CIDD has the personnel to do some amazing work on cross-scale disease dynamics, but it’s not always clear how to relate within- and between-host processes. People researching within-host processes may not understand the sorts of questions that researchers working between hosts will hone in on as important, and vice-versa. In this post, I ask ten questions whose answers would really improve how I think about the interface between immunology and epidemiology. I’d love to see other people’s lists; these are just my off-the-cuff, post-CIDD-lunch (highly-hyphenated) initial attempts.
Before I begin, here’s my basic premise. I think there are three links relating what happens within the host to what happens between hosts. These are
1. How (and how long, and at what intensity) does the pathogen persist in the host?
2. How does pathogen load (+ other load-related within-host processes) map to transmission between hosts?
3. How does pathogen load (+ other load-related within-host processes) map to disease-induced mortality?
Since I work on wildlife, I don’t have the luxury of actually studying any given system in great detail (read: my animals don’t survive in pens). As a consequence, I’m on an on-going quest for general motifs within the host that I could apply to different systems, to think what’s driving population-level epidemiology.
These motifs are hard to identify (especially for the immunological illiterati such as myself)! But I’m an optimist, so I’m putting these out there as a wish-list for public consumption. The wording is intentionally simplistic, an admittedly serious transgression; I hope you’ll forgive.
Lots of people are working on these questions already. Some are stolen from other places, and some probably even have clear, published answers. My point isn’t so much that these specific questions are the “right” ones, but rather that they’re the sort of questions on the research horizon that we at CIDD are uniquely equipped to tackle.
So, without further ado:
1. When (both epidemiologically and immunologically) can we treat a host as a well-mixed unit, and in what situations should we be particularly concerned about spatial structure within the host? When do we expect immune-privileged sites to have major implications on epidemiological processes?
2. Should we think about population-level epidemiology of pathogens with primarily mucosal vs. primarily humoral immune responses in fundamentally different ways?

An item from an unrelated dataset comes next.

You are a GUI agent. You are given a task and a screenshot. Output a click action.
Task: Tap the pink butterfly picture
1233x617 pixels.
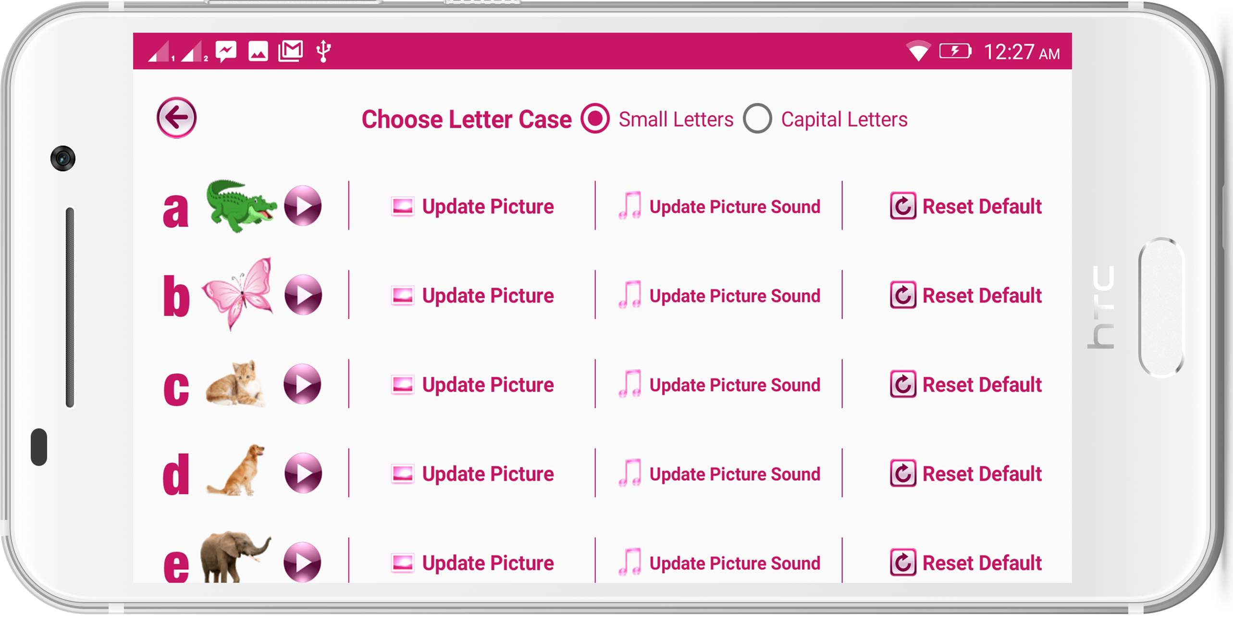coord(237,294)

3a. Are there general motifs of pathogen dynamics within the host, and how those motifs map to transmission and disease-induced mortality rates? Do classic predator-prey functional response models within the host (e.g., host immune defenses “prey on” pathogen load) actually make sense, or are they just stand-ins until we know better?
3b. Under what conditions will our epidemiological understanding benefit from incorporating these general motifs into population-level models? What motifs do we actually know well-enough to incorporate?
4. How do we map from the ecological definition of “tolerance” (e.g. – loosely – host fitness is independent of pathogen load) to the immunological one (e.g. – again, loosely – host does not mount an immune response to the pathogen)? What’s going on in systems where we see ecological tolerance, but not immunological tolerance? Would considering high- and low-zone tolerance improve some population-level epidemiological models? For what systems?
5. Are there general mechanisms underlying chronic carriage, and can we build any systematic expectations about when chronic carriage maps to chronic shedding (e.g., when do carriers transmit)? Also, are there cases when we can predict who’s carrying, and how accurate are those predictions?
6. What is the relative importance of host behavior and within-host dynamics in determining who’s a super-spreader? Does this vary systematically between systems?
7. I hear that sometimes I should think about other within-host processes besides just immune response relating to transmission. Are there particular kinds of pathogens where that’s likely to be true? What other within-host systems should I worry about? How does the function of those systems relate to pathogen persistence and transmission, and disease-induced mortality? Are there general themes here??
8. How do we best use existing immunology to think about co-infection? Do we have a basis for moving past a world-view focused on Th1/Th2 trade-offs?
9. Also, do we expect that Th17 and Tregs have major epidemiological implications in some cases? Which cases, and how?
10. What epidemiological inferences can we back out of serology data, and could we learn a lot more? When is it worthwhile to parse IgG from IgA from IgM? How much additional information would that give us to estimate force of infection? (inspired by the RAPIDD serology workshop, Jan 2015).
Obviously, I’m overlooking a lot here (maternal immunity, environmental effects, etc.), simplifying a ton, and asking for knowledge that may not yet exist. What have I ruthlessly overlooked, or horrifically oversimplified? Where are the other big gaps? What should I REALLY be writing my dissertation about?
Most importantly, what is the complementary set of questions from someone with a within-host perspective?